DRC orders army to hunt down M23 leader

Defence minister calls for capture of rogue general Bosco Ntaganda, as fighting continues near border with Uganda.

The defence minister of the Democratic Republic of Congo (DRC) has ordered the army to seek out and arrest Bosco Ntaganda, the ex-general who led a group of mutineers now known as the M23 movement.

The M23 called for negotiations with the government on Saturday to end violence in the east of the country, a day after seizing a minerals transit town near the border with Uganda.

A senior M23 rebel  said on Saturday that the group would not advance on other urban areas if talks went ahead.

M23 seized the border town of Bunagana on Friday in fighting that has forced thousands to flee their homes. 

A statement, signed by defence minister Alexander Tambo, said Ntaganda and 13 of his deputies had been dismissed from the army and went on to say that “the defence and security services are ordered to urgently relaunch an operation to find and arrest [Ntaganda and five other officers”.

The new fighting in mineral-rich North Kivu province has dampened hopes of a revival for the region after a short lull in two decades of instability.

It risks dragging the vast, loosely governed central African state back into war and damaging fragile relations with Rwanda, which has repeatedly denied allegations that the rebels are receiving cross-border support.

‘Come here and negotiate’

“Our aim is not to go to even Rutshuru, not even Goma,” Colonel Vianney Kazarama, M23’s political commissar, told the Reuters news agency in Bunagana.

“We want to remain here and call the government to come here and we negotiate.”

Kazarama was referring to larger towns in North Kivu province, which has been swept up in violence since last March after the rebels defected with Ntaganda, who is wanted by the International Criminal Court for suspected war crimes.

“When we defected from the national army, we told the government, ‘Let’s keep negotiating and we keep the peace that is existing’. But the government instead said it is very powerful… they said they will defeat us,” Kazarama said.

Kazarama did not set out demands but said their faction’s integration into the national army had failed because they were treated unfairly.

He also said the government had failed to repatriate refugees living in Uganda and Rwanda.

The Kinshasa government was not available to comment. The timing of the offer of talks a day after capturing territory from the government suggested the rebel troops may have been seeking to strengthen their hand in any negotiations.

The UN Security Council on Friday condemned attacks by the rebels on peacekeepers in the area after an Indian soldier was killed.

DRC soldiers ‘flee’

Rwanda has denied allegations in a report by UN experts that provided the strongest evidence yet that officials of
President Paul Kagame’s government were providing military and logistical support to armed groups in the DRC.

Despite outnumbering the rebels 10 to one, the FARDC, DRC’s national army, has been unable to dislodge them from hilltop hideouts.

About 600 DRC soldiers were reported to have fled across the frontier into neighbouring Uganda on Friday, while the UNHCR, the UN refugee agency, said it had registered 5,000 refugees crossing the border since Thursday.

In Bunagana, less than a kilometre from the border, military clothing and helmets lay scattered in muddy tracks.

The rebels showed off artillery cannons and anti-aircraft guns that had been abandoned by the fleeing troops.

Inside Uganda, DRC troops rested in the grounds of military barracks.
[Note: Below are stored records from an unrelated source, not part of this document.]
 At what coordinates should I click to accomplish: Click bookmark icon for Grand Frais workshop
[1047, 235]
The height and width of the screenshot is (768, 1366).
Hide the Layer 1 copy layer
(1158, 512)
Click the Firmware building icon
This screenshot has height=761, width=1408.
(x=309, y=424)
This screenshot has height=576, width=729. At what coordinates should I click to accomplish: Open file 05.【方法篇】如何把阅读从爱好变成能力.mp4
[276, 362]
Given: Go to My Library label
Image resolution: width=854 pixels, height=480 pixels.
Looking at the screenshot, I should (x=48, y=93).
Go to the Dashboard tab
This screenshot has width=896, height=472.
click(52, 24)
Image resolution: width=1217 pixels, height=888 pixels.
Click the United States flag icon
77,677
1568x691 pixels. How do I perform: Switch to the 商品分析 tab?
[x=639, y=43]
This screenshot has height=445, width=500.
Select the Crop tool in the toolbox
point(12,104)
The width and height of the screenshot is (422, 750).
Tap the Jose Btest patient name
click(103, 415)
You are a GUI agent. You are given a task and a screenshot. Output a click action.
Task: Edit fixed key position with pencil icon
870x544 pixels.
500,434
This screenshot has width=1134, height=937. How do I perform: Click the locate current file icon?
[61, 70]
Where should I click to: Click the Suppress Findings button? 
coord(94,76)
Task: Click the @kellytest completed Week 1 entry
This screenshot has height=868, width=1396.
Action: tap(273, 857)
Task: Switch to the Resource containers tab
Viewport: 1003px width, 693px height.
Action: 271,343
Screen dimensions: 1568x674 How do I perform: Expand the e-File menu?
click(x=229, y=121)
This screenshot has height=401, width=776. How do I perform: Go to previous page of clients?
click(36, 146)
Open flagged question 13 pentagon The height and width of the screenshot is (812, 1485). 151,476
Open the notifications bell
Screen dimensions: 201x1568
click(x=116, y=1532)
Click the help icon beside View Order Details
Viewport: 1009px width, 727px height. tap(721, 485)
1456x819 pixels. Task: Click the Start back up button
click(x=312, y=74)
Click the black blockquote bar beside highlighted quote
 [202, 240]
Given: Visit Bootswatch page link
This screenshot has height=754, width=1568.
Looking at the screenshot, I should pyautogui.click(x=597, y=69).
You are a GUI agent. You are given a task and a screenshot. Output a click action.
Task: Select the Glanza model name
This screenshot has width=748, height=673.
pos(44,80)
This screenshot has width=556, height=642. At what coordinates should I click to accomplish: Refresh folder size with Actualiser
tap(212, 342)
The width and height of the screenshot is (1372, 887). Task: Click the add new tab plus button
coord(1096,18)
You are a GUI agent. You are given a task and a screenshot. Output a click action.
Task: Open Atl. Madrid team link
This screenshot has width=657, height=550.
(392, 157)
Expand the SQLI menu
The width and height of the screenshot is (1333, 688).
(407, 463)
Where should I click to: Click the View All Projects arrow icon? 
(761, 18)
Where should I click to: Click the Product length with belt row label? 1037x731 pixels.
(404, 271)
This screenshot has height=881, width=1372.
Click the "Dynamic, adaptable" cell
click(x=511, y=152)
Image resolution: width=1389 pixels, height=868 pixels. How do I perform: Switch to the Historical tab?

In a nearby clinic, medics treated more than two dozen soldiers, some of whom had suffered gunshot wounds. An officer denied his men had been overpowered. 

“In [the] military there are lots of tactics and withdrawal is one of the tactics, so we withdrew,” Mumbere Kanzau, a deputy battalion commander, told reporters near the border post.

When asked why the troops had dropped their weapons, he said: “You find yourself across the border in a country with its own laws, you have no option but to lay down your gun and follow the rules of the foreign land.”